Tasks to complete:
(a) Who is credited as the writer in the Love Returns series information?
(b) Write out the Love Returns text between "Love Returns is" and "November 13, 2017.", inclusive.
(c) Continue the article on the Love Returns television series from where it stops.

━━ Given text ━━

- Promotional poster
- Also known as: Hate To Love You
- Hangul: 미워도 사랑해
- Lit.: I Love Even If I Hate
- RR: Miwodo saranghae
- MR: Miwŏdo saranghae
- Genre: Family; Melodrama;
- Written by: Kim Hong-joo
- Directed by: Park Ki-ho
- Creative directors: Lee Min-soo; Kim Soo-jin;
- Starring: Lee Sung-yeol; Pyo Ye-jin; Lee Dong-ha; Han Hye-rin;
- Ending theme: "Aurora Love" by Jungheum Band
- Country of origin: South Korea
- Original language: Korean
- No. of episodes: 120

Production
- Executive producer: Yoon Sung-sik
- Producer: Song Min-yeob
- Running time: 35 minutes
- Production company: KBS Drama Production

Original release
- Network: KBS1
- Release: November 13, 2017 – May 4, 2018

= Love Returns (TV series) =

2017 South Korean television series

Love Returns is a 2017 South Korean television series starring Lee Sung-yeol, Pyo Ye-jin, Lee Dong-ha, and Han Hye-rin. The series aired daily on KBS1 from 8:25 p.m. to 9:00 p.m. (KST) starting from November 13, 2017.

━━━
━━ Given entries ━━

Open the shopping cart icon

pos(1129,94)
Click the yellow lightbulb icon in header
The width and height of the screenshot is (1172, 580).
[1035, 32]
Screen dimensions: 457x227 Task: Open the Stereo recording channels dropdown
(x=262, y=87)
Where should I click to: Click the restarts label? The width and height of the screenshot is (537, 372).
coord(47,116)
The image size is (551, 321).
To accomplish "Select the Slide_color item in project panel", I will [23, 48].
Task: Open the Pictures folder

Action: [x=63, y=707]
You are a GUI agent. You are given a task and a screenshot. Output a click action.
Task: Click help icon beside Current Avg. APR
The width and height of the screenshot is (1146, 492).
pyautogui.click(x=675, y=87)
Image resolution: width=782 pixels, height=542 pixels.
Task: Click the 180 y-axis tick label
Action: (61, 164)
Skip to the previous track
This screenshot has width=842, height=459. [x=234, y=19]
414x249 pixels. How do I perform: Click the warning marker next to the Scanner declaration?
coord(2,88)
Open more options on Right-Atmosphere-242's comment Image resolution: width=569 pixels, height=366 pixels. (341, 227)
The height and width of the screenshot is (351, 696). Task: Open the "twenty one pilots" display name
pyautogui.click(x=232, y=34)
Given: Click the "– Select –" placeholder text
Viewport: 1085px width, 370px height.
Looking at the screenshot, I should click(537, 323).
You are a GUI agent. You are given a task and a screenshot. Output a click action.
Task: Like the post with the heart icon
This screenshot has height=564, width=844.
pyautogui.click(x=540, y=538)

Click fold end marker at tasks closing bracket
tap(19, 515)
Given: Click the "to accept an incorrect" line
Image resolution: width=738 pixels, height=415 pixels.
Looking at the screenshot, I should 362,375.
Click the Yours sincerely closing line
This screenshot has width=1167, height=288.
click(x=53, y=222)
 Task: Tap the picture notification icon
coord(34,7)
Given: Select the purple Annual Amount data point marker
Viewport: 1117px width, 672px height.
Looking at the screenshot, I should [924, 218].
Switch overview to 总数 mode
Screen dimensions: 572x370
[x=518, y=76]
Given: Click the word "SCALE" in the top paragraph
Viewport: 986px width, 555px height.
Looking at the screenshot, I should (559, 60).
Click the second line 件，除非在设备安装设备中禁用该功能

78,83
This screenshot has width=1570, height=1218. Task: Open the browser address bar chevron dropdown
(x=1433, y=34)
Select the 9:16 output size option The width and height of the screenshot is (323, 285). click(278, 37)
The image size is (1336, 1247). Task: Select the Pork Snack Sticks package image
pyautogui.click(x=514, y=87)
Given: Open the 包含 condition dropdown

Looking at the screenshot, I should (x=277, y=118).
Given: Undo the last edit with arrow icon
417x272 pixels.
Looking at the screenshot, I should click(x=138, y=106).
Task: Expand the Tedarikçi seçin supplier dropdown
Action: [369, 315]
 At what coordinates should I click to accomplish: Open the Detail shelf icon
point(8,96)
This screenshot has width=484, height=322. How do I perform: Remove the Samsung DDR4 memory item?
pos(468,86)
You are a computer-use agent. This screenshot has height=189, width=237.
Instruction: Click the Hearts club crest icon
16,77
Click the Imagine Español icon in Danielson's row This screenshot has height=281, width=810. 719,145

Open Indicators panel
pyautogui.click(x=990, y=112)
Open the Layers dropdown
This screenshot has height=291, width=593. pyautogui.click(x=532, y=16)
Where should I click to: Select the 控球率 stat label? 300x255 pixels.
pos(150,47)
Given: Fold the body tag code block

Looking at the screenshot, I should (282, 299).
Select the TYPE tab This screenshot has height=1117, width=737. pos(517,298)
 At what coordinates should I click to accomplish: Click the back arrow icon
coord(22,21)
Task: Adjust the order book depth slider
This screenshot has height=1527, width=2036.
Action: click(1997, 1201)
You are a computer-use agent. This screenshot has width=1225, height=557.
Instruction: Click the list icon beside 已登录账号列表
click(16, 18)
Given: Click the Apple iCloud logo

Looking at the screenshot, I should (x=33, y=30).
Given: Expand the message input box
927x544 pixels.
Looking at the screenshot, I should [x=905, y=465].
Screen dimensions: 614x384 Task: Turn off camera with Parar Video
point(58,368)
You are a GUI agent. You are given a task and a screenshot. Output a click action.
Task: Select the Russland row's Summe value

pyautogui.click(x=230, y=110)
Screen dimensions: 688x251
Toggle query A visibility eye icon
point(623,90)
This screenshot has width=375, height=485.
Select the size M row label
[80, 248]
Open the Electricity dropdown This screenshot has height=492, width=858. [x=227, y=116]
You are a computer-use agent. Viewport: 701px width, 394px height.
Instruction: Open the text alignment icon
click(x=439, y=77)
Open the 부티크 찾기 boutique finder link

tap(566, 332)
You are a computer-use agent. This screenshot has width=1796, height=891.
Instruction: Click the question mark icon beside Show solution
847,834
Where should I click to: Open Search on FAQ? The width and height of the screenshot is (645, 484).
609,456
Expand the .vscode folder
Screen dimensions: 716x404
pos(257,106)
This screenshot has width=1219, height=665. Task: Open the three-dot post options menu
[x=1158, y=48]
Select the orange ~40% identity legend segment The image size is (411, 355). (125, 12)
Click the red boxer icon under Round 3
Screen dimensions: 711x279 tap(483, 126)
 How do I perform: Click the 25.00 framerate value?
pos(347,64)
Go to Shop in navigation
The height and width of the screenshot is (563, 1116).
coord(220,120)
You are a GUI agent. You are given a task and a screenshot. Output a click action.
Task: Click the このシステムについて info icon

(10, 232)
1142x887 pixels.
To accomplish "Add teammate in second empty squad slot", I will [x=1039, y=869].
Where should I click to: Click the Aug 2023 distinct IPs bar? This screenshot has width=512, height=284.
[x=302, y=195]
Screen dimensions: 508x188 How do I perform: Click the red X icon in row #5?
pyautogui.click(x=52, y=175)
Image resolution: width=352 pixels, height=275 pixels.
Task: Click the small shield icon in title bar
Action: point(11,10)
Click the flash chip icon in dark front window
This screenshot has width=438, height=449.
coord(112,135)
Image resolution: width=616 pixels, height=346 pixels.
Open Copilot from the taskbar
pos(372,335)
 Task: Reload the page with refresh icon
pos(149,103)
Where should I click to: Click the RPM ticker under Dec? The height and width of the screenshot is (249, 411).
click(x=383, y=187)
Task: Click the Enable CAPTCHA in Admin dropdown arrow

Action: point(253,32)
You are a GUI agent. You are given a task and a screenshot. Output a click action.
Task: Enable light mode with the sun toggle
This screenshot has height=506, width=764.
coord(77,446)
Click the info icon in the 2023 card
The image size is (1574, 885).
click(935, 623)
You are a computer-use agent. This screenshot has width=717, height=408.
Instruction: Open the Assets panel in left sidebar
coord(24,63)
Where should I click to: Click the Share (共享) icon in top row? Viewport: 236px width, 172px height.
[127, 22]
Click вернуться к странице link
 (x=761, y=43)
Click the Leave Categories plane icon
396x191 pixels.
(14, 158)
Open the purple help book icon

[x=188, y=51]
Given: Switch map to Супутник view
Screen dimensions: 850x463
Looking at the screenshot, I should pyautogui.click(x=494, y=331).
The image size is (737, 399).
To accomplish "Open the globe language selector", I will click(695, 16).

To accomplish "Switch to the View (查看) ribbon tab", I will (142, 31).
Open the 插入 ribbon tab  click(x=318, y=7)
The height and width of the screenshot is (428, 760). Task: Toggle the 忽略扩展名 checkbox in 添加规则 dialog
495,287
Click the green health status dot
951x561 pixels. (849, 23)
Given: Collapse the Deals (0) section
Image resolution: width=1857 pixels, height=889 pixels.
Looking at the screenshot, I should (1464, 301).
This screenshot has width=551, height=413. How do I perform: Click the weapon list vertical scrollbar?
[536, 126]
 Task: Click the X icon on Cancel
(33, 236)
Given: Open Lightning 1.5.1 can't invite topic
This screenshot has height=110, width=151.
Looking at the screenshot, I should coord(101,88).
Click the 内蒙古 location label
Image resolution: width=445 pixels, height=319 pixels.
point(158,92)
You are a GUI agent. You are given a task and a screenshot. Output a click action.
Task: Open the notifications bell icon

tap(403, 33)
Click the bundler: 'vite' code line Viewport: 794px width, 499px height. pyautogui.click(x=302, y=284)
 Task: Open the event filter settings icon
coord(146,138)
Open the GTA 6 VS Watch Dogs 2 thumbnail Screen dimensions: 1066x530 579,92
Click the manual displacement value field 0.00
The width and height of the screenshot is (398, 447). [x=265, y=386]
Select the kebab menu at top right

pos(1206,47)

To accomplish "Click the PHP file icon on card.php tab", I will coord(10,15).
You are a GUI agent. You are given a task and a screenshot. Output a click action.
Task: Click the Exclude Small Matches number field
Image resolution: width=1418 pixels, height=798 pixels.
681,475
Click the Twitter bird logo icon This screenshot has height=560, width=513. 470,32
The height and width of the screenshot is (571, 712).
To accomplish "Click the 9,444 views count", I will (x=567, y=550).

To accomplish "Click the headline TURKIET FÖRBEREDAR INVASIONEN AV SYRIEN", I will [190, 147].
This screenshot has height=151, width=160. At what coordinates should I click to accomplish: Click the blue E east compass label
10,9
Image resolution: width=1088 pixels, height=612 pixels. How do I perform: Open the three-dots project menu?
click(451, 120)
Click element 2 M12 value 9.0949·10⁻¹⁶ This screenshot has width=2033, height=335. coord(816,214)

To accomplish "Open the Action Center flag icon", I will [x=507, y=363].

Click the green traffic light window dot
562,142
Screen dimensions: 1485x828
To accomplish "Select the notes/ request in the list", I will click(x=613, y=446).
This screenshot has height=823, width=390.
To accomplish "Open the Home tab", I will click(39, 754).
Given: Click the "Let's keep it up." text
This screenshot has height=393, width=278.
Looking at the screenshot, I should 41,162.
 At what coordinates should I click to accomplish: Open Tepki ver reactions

━━━

Answers for the tasks:
(a) Kim Hong-joo

(b)
Love Returns is a 2017 South Korean television series starring Lee Sung-yeol, Pyo Ye-jin, Lee Dong-ha, and Han Hye-rin. The series aired daily on KBS1 from 8:25 p.m. to 9:00 p.m. (KST) starting from November 13, 2017.

(c)
==Synopsis==
The drama follows the life a woman who ends up losing everything after living a turbulent life. When she starts anew from the bottom, her life blossoms. The value that holds us together is not blood nor law, but rather the love and affection between us.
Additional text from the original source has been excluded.